** Start Extract **

Belmont High School in Dayton Public Schools has more than 1,000 students, currently serving grades seven through 12. About 220 students are seventh and eighth grade students, Lawrence said. Those students would largely be unaffected.
The proposal for Belmont High School starts with not accepting new seventh grade students next school year followed by not accepting seventh or eighth grade students in the 2026-27 school year, according to a recent presentation by the district.
Of the current middle school students at Belmont, 140 of those students are in the eighth grade and will be moving up to the ninth grade, Lawrence said. The current seventh grade students there this year will be able to stay at Belmont next year, continuing their eighth grade there.
The change would mostly impact about 124 current sixth grade students who would have to go to a different middle school before they can come to Belmont when they enter ninth grade. There would be some exceptions made for band students, according to the district.

** End Extract **

Task details. Copy out the passage about the proposed grade changes at Belmont High School word for word, in full.

** Start Dataset content **

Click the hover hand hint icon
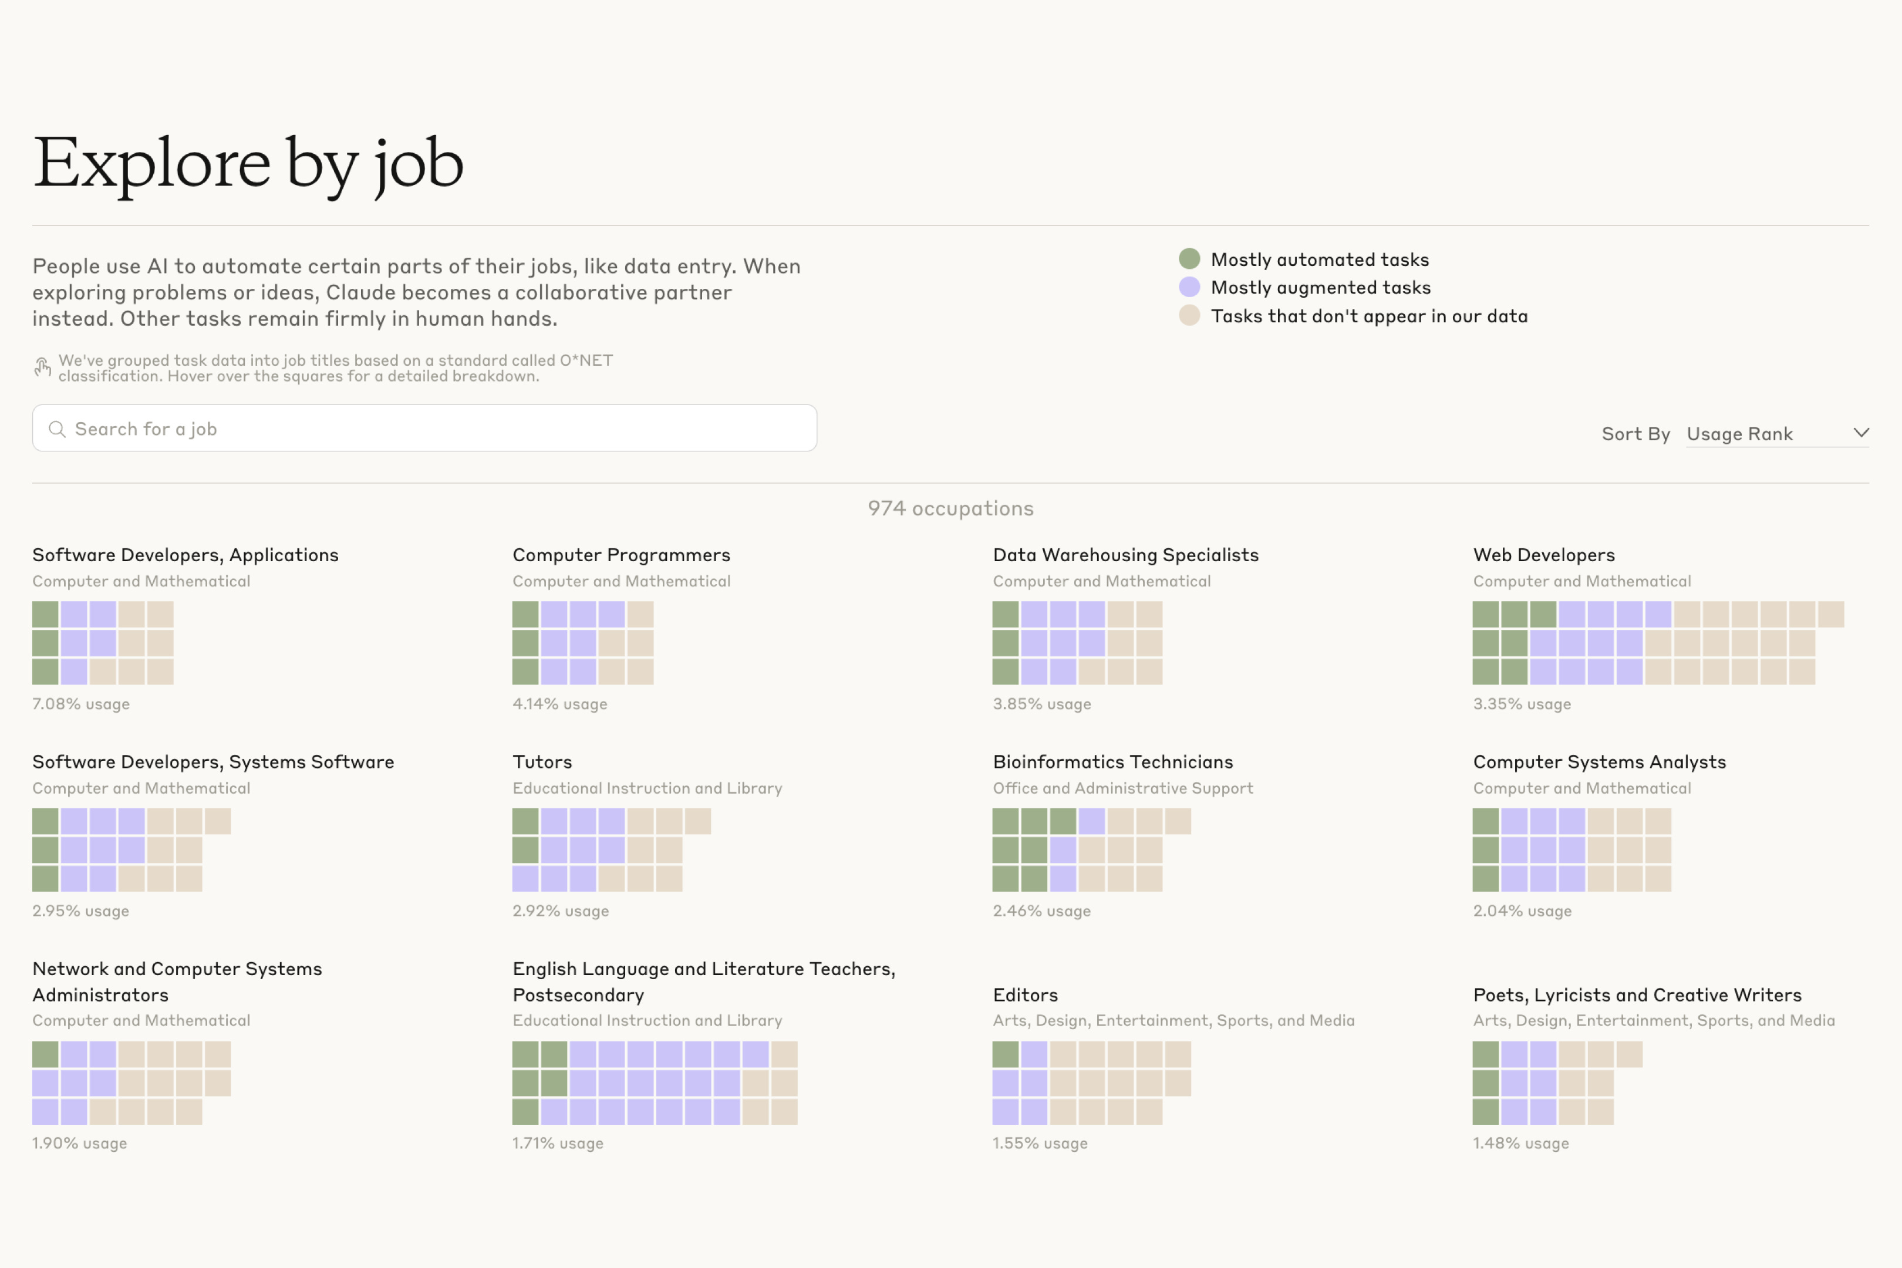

** End Dataset content **

Response for this exercise.
Belmont High School in Dayton Public Schools has more than 1,000 students, currently serving grades seven through 12. About 220 students are seventh and eighth grade students, Lawrence said. Those students would largely be unaffected.
The proposal for Belmont High School starts with not accepting new seventh grade students next school year followed by not accepting seventh or eighth grade students in the 2026-27 school year, according to a recent presentation by the district.
Of the current middle school students at Belmont, 140 of those students are in the eighth grade and will be moving up to the ninth grade, Lawrence said. The current seventh grade students there this year will be able to stay at Belmont next year, continuing their eighth grade there.
The change would mostly impact about 124 current sixth grade students who would have to go to a different middle school before they can come to Belmont when they enter ninth grade. There would be some exceptions made for band students, according to the district.